* **Dataset excerpts**:
· · · · ·
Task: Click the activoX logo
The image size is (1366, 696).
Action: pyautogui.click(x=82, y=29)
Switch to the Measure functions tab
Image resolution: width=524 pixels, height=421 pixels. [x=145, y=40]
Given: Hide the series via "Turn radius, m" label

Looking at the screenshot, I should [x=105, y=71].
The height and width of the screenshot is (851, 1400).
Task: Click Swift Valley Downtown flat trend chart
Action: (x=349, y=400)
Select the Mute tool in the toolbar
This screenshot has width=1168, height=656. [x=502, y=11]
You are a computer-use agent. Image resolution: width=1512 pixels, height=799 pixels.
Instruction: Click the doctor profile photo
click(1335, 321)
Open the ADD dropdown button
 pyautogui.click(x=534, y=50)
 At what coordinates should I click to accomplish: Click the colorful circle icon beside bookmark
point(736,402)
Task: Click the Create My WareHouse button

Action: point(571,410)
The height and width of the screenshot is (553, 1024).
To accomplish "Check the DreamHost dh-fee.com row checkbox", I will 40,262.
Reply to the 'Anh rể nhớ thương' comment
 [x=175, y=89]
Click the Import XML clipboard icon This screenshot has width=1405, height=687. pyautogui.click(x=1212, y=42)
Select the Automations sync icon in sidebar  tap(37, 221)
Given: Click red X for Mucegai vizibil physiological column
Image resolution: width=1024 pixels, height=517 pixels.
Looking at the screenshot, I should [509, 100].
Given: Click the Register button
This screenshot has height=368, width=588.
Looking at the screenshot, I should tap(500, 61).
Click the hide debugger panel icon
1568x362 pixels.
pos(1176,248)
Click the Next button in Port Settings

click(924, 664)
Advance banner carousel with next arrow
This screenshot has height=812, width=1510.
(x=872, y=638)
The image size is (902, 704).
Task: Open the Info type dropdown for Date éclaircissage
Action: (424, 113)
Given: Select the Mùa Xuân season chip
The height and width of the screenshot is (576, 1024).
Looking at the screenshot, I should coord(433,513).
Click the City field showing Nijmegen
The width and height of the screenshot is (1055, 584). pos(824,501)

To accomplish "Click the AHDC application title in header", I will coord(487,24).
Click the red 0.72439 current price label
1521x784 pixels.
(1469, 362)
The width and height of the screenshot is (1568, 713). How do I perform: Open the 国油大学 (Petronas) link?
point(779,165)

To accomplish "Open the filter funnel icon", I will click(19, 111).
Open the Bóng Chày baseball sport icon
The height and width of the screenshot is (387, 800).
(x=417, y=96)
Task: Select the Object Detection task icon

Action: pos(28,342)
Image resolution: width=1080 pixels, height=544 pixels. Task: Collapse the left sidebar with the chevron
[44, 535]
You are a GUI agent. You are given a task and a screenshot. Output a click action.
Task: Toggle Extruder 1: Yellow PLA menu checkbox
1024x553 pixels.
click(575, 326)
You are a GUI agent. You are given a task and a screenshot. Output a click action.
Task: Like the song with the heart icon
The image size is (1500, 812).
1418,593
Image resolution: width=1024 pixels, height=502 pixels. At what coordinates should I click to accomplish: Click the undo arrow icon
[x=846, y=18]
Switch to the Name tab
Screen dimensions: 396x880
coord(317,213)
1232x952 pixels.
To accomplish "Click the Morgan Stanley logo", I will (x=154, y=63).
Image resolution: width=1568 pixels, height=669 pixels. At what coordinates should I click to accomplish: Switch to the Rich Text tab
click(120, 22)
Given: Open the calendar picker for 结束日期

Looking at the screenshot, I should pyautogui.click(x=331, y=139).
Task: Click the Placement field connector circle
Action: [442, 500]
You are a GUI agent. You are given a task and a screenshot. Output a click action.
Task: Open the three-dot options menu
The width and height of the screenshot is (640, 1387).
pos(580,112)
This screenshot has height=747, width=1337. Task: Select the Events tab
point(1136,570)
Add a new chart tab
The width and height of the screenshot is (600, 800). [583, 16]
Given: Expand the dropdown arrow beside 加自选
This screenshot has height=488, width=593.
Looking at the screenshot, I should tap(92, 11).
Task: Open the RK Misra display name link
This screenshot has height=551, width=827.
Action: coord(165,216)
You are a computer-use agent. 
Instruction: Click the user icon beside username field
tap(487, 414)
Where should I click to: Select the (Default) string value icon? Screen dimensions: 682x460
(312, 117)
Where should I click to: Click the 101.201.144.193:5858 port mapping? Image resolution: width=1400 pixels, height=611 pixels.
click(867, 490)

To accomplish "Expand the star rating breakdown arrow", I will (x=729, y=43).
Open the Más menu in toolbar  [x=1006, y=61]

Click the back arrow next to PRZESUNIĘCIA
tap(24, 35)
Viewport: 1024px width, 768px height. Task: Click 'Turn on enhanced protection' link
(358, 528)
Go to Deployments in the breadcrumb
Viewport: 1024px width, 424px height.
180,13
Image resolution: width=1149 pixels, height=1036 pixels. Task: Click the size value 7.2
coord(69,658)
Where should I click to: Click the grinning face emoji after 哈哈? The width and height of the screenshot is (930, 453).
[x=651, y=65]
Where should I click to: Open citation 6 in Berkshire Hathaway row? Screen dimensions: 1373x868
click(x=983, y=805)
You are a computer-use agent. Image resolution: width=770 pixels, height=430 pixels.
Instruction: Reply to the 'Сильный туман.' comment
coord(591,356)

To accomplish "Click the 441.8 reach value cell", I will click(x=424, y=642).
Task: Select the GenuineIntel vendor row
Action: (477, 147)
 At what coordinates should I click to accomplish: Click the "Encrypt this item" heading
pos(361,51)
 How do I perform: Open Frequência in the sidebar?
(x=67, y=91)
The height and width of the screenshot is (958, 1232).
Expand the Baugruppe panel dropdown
· · · · ·
* **Task item**:
Reproduce each entry word for word.

* **Exercise answer**:
Task: Click the activoX logo
The image size is (1366, 696).
Action: pyautogui.click(x=82, y=29)
Switch to the Measure functions tab
Image resolution: width=524 pixels, height=421 pixels. [x=145, y=40]
Given: Hide the series via "Turn radius, m" label

Looking at the screenshot, I should [x=105, y=71].
The height and width of the screenshot is (851, 1400).
Task: Click Swift Valley Downtown flat trend chart
Action: (x=349, y=400)
Select the Mute tool in the toolbar
This screenshot has width=1168, height=656. [x=502, y=11]
You are a computer-use agent. Image resolution: width=1512 pixels, height=799 pixels.
Instruction: Click the doctor profile photo
click(1335, 321)
Open the ADD dropdown button
 pyautogui.click(x=534, y=50)
 At what coordinates should I click to accomplish: Click the colorful circle icon beside bookmark
point(736,402)
Task: Click the Create My WareHouse button

Action: point(571,410)
The height and width of the screenshot is (553, 1024).
To accomplish "Check the DreamHost dh-fee.com row checkbox", I will 40,262.
Reply to the 'Anh rể nhớ thương' comment
 [x=175, y=89]
Click the Import XML clipboard icon This screenshot has width=1405, height=687. pyautogui.click(x=1212, y=42)
Select the Automations sync icon in sidebar  tap(37, 221)
Given: Click red X for Mucegai vizibil physiological column
Image resolution: width=1024 pixels, height=517 pixels.
Looking at the screenshot, I should [509, 100].
Given: Click the Register button
This screenshot has height=368, width=588.
Looking at the screenshot, I should tap(500, 61).
Click the hide debugger panel icon
1568x362 pixels.
pos(1176,248)
Click the Next button in Port Settings

click(924, 664)
Advance banner carousel with next arrow
This screenshot has height=812, width=1510.
(x=872, y=638)
The image size is (902, 704).
Task: Open the Info type dropdown for Date éclaircissage
Action: (424, 113)
Given: Select the Mùa Xuân season chip
The height and width of the screenshot is (576, 1024).
Looking at the screenshot, I should coord(433,513).
Click the City field showing Nijmegen
The width and height of the screenshot is (1055, 584). pos(824,501)

To accomplish "Click the AHDC application title in header", I will coord(487,24).
Click the red 0.72439 current price label
1521x784 pixels.
(1469, 362)
The width and height of the screenshot is (1568, 713). How do I perform: Open the 国油大学 (Petronas) link?
point(779,165)

To accomplish "Open the filter funnel icon", I will click(19, 111).
Open the Bóng Chày baseball sport icon
The height and width of the screenshot is (387, 800).
(x=417, y=96)
Task: Select the Object Detection task icon

Action: pos(28,342)
Image resolution: width=1080 pixels, height=544 pixels. Task: Collapse the left sidebar with the chevron
[44, 535]
You are a GUI agent. You are given a task and a screenshot. Output a click action.
Task: Toggle Extruder 1: Yellow PLA menu checkbox
1024x553 pixels.
click(575, 326)
You are a GUI agent. You are given a task and a screenshot. Output a click action.
Task: Like the song with the heart icon
The image size is (1500, 812).
1418,593
Image resolution: width=1024 pixels, height=502 pixels. At what coordinates should I click to accomplish: Click the undo arrow icon
[x=846, y=18]
Switch to the Name tab
Screen dimensions: 396x880
coord(317,213)
1232x952 pixels.
To accomplish "Click the Morgan Stanley logo", I will (x=154, y=63).
Image resolution: width=1568 pixels, height=669 pixels. At what coordinates should I click to accomplish: Switch to the Rich Text tab
click(120, 22)
Given: Open the calendar picker for 结束日期

Looking at the screenshot, I should pyautogui.click(x=331, y=139).
Task: Click the Placement field connector circle
Action: [442, 500]
You are a GUI agent. You are given a task and a screenshot. Output a click action.
Task: Open the three-dot options menu
The width and height of the screenshot is (640, 1387).
pos(580,112)
This screenshot has height=747, width=1337. Task: Select the Events tab
point(1136,570)
Add a new chart tab
The width and height of the screenshot is (600, 800). [583, 16]
Given: Expand the dropdown arrow beside 加自选
This screenshot has height=488, width=593.
Looking at the screenshot, I should tap(92, 11).
Task: Open the RK Misra display name link
This screenshot has height=551, width=827.
Action: coord(165,216)
You are a computer-use agent. 
Instruction: Click the user icon beside username field
tap(487, 414)
Where should I click to: Select the (Default) string value icon? Screen dimensions: 682x460
(312, 117)
Where should I click to: Click the 101.201.144.193:5858 port mapping? Image resolution: width=1400 pixels, height=611 pixels.
click(867, 490)

To accomplish "Expand the star rating breakdown arrow", I will (x=729, y=43).
Open the Más menu in toolbar  [x=1006, y=61]

Click the back arrow next to PRZESUNIĘCIA
tap(24, 35)
Viewport: 1024px width, 768px height. Task: Click 'Turn on enhanced protection' link
(358, 528)
Go to Deployments in the breadcrumb
Viewport: 1024px width, 424px height.
180,13
Image resolution: width=1149 pixels, height=1036 pixels. Task: Click the size value 7.2
coord(69,658)
Where should I click to: Click the grinning face emoji after 哈哈? The width and height of the screenshot is (930, 453).
[x=651, y=65]
Where should I click to: Open citation 6 in Berkshire Hathaway row? Screen dimensions: 1373x868
click(x=983, y=805)
You are a computer-use agent. Image resolution: width=770 pixels, height=430 pixels.
Instruction: Reply to the 'Сильный туман.' comment
coord(591,356)

To accomplish "Click the 441.8 reach value cell", I will click(x=424, y=642).
Task: Select the GenuineIntel vendor row
Action: (477, 147)
 At what coordinates should I click to accomplish: Click the "Encrypt this item" heading
pos(361,51)
 How do I perform: Open Frequência in the sidebar?
(x=67, y=91)
The height and width of the screenshot is (958, 1232).
Expand the Baugruppe panel dropdown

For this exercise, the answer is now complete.